Errors with patient-controlled analgesia (PCA): just the tip of the iceberg

Reported errors with patient-controlled analgesia – estimated at between 600,000 to 2 million PCA errors each year – are just the tip of the iceberg.

by Michael Wong

Many readers emailed studies, suggestions, and comments regarding the estimate of 600,000 to 2 million PCA errors each year. These readers not only indicated the magnitude of the problem, but also a way to detect respiratory depression. Here are these further studies and thoughts.

Dr Richard Dutton (Executive Director, Anesthesia Quality Institute) “PCA errors certainly occur, both in programming and in delivery, but any published estimate is likely to be only the tip of the iceberg.”

First, regarding Professor Rodney Hicks’ rule of thumb that for every reported error, there are 300-1000 unreported instances, thank you Professor Hicks for supplying your unpublished dissertation, from which sources for his rule of thumb were given.

Although there have been a lot of studies on error reporting, probably the best two that support this estimate are:

  • On the lower end of 300, the study Kellier, N., Fitzpatrick, M., & Barach, P., “Analysis of adverse event reporting systems and geospatial mapping of Florida AHCA Code 15 data” Miami: Miami Center for Patient Safety (2004) provides that “near misses” reported to voluntary systems they studied “occur up to 300 times more often than events resulting in injury”.
  • On the upper end of 1,000, the study Flynn, E. A., “A brief history of medication errors” concluded that observation found 1,422 times the number of errors identified by spontaneous reports.

Second, corroborating studies provided by many readers shows how widespread is the usage of PCA. 0.1-1.0% of patients receiving PCA have serious respiratory depression, according to Dr. Richard Moon (Professor of Anesthesiology and Associate Professor of Medicine, Duke University Medical Center). In his presentation at the Anesthesia Patient Safety Foundation (APSF) workshop in 2006, Dr. Moon presented a talk entitled “Postoperative Pain Control and Respiratory Depression”, “Dr.
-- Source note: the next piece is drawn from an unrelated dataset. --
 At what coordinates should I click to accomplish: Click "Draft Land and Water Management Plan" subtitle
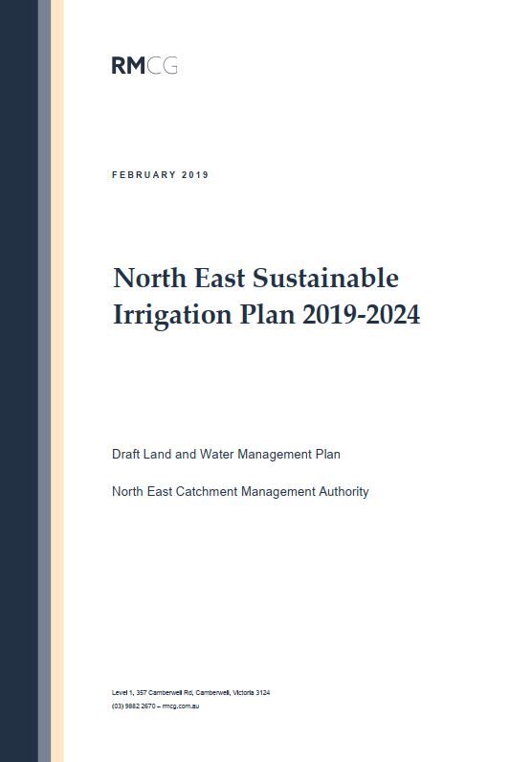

Moon described how the fractal analysis of inter-breath intervals of these patients correlated with mean end-tidal CO2. He recommended that strategies to prevent opioid-induced respiratory depression should include patient triage, appropriate dosing, genetic screening (in the future), and bedside monitoring.”
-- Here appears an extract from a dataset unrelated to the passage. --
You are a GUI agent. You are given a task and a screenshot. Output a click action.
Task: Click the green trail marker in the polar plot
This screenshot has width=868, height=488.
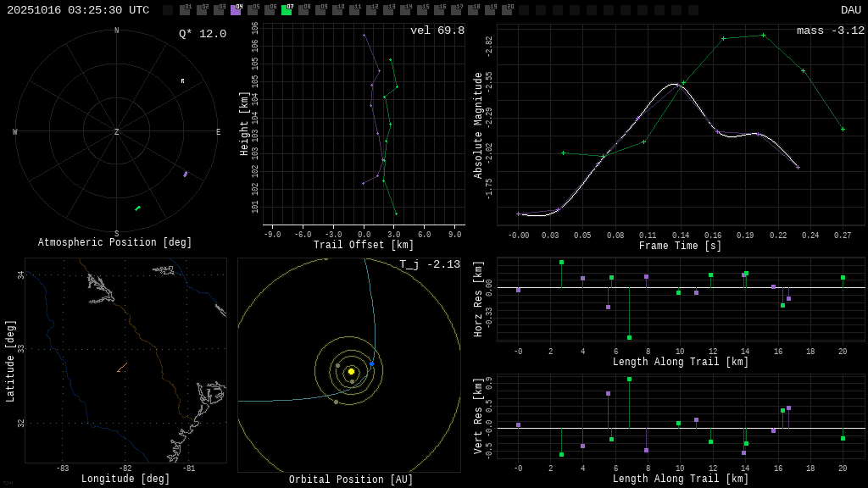coord(137,208)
When looking at the incidence of respiratory depression, Dr. Moon’s analysis is supported by the study by Dr Frank Overdyk (Professor of Anesthesiology and Perioperative Medicine at the Medical University of South Carolina) and his colleagues. This study found that when postsurgical patients undergoing PCA therapy were monitored with continuous oximetry and capnography, respiratory depression was identified in 41% of the patients. Moreover, as this study concluded:

Our incidence of RD by bradypnea is significantly higher than the 1%–2% incidence in the literature, using the same threshold criteria but more stringent duration criteria, while our incidence of RD based on desaturation is consistent with previous estimates. We conclude that continuous respiratory monitoring is optimal for the safe administration of PCA, because any RD event can progress to respiratory arrest if undetected.

Moreover, unfortunately, respiratory depression may be occurring with more frequency than most think. As Rob Hutchison (Associate Professor, Department of Pharmacy Practice, Texas A&M Health Science Center) says: “Respiratory depression occurs more often than most clinicians think with PCA.”
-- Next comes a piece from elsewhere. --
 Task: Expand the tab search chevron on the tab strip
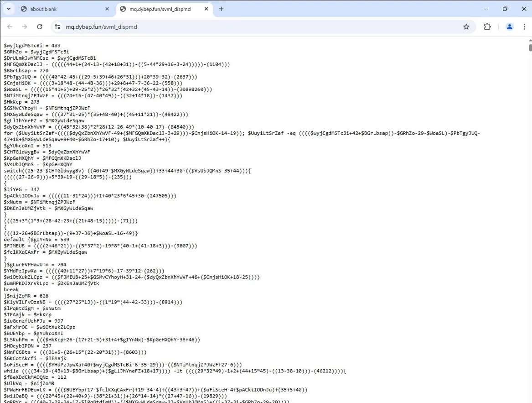pyautogui.click(x=8, y=9)
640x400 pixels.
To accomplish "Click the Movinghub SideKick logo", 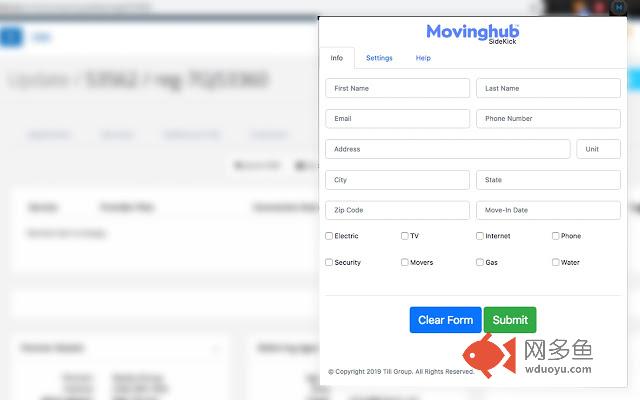I will pos(472,33).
In a study led by Professor Hutchison, more instances of respiratory depression were detected in the capnography monitored patient group than the group without such monitoring:

In total, 146 episodes of respiratory depression were detected during the 36 hours on the general care nursing unit: 140 in the capnography group and six in the control group. All of these episodes were detected because the patient either took six or fewer breaths per minute or had an episode of apnea lasting longer than 20 seconds. Seventeen patients (15 in the capnography group and two in the control group) accounted for all episodes of respiratory depression. Pauses in breathing while sleeping, an indicator of OSA [obstructive sleep apnea] risk, were detected in the capnography group at twice the rate as in the control group (48% and 24%, respectively).